Pickups lined the streets in downtown Utica, a good sign that farmers were meeting nearby.
The event that drew more than 30 farmers to town on a melting March day was a meeting to learn more about how they could work together to market their products through the National Farmers Organization.
Anthony Loken, a 29-year-old Rollingstone dairy farmer, organized the meeting at Brewskie’s Bar and Grill, inviting neighbors, college friends and speakers.
Loken graduated from Northeast Iowa Community College with a dairy science degree and has been milking for 13 years. He has 80 cows.
Together, the assembled group milk 3,820 cows and produce 8,225,000 pounds of milk per year.
“We need to start working together,” Loken told his neighbors.
He said his generation has listened to the older generation say for too long that it can’t be done.
“As the younger generation, I think we really need to start getting ourselves educated on all this stuff,” Loken said. “We’re the next generation to lead this country … not just our farms.”
“As the younger generation, I think we really need to start getting ourselves educated on all this stuff,” Loken said. “We’re the next generation to lead this country … not just our farms.”
Loken said farmers need to start asking their cooperatives questions. How are they working for a farmer’s best interests? Perhaps the cooperative’s CEO salary should be tied to the milk price, he said. If farmers own the cooperative, how come they aren’t paying themselves a cost of production plus profit?
Instead, they are trying to make ends meet on $9 milk with a USDA estimated cost of production at $30 per hundredweight.
“I’m just getting sick of this crap … getting paid this price,” Loken said.
Farmers don’t have to take the price they’re offered. They can join together and use the Capper-Volstead Act to negotiate for better prices, said University of Minnesota emeritus professor Richard Levins.
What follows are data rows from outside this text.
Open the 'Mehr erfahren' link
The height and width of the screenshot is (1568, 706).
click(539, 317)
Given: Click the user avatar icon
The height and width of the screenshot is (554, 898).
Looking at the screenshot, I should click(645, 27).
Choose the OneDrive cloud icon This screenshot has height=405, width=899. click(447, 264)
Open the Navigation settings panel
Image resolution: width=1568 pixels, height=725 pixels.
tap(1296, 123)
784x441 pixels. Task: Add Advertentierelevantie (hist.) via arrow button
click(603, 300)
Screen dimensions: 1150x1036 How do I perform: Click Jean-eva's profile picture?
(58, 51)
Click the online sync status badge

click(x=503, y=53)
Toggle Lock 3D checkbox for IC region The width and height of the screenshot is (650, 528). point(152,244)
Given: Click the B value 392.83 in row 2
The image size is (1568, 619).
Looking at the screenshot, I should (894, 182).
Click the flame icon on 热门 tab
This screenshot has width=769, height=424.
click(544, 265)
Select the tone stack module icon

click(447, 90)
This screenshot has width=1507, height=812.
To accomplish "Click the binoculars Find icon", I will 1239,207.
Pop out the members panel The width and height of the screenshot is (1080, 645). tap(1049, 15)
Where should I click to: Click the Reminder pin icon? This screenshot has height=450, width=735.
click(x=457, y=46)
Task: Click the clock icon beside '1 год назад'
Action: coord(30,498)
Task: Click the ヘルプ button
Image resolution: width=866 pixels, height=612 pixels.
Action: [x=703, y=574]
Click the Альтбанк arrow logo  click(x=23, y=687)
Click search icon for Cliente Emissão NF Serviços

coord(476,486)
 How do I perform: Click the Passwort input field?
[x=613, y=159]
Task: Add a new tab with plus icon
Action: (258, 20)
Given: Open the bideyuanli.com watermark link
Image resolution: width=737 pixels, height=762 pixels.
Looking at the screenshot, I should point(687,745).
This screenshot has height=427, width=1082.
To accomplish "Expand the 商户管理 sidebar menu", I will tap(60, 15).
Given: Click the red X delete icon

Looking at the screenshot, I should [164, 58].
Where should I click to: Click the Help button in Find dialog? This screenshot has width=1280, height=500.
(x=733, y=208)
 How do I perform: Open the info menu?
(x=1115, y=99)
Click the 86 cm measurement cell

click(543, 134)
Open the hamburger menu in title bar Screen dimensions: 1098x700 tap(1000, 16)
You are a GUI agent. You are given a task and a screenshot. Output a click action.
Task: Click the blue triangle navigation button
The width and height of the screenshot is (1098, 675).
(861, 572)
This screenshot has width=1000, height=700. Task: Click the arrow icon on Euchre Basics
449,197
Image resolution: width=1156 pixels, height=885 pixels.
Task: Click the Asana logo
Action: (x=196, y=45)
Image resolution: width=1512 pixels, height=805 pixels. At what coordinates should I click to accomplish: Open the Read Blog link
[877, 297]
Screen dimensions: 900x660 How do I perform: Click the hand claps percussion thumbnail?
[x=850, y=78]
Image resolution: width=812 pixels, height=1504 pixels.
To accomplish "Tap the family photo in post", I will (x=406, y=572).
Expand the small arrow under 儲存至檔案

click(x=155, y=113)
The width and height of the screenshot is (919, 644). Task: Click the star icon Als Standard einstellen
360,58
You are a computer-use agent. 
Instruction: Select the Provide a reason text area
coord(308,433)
The secret to maintaining independence is the Capper-Volstead Act, Levins said.
The $13 per hundredweight difference between today’s $10 milk and last year’s $23 didn’t evaporate. It’s just not going to farmers.
“This is horrible what’s happening to you guys,” Levins said.
This generation has fewer options for marketing milk than and the federal government is less likely to help farmers, he said.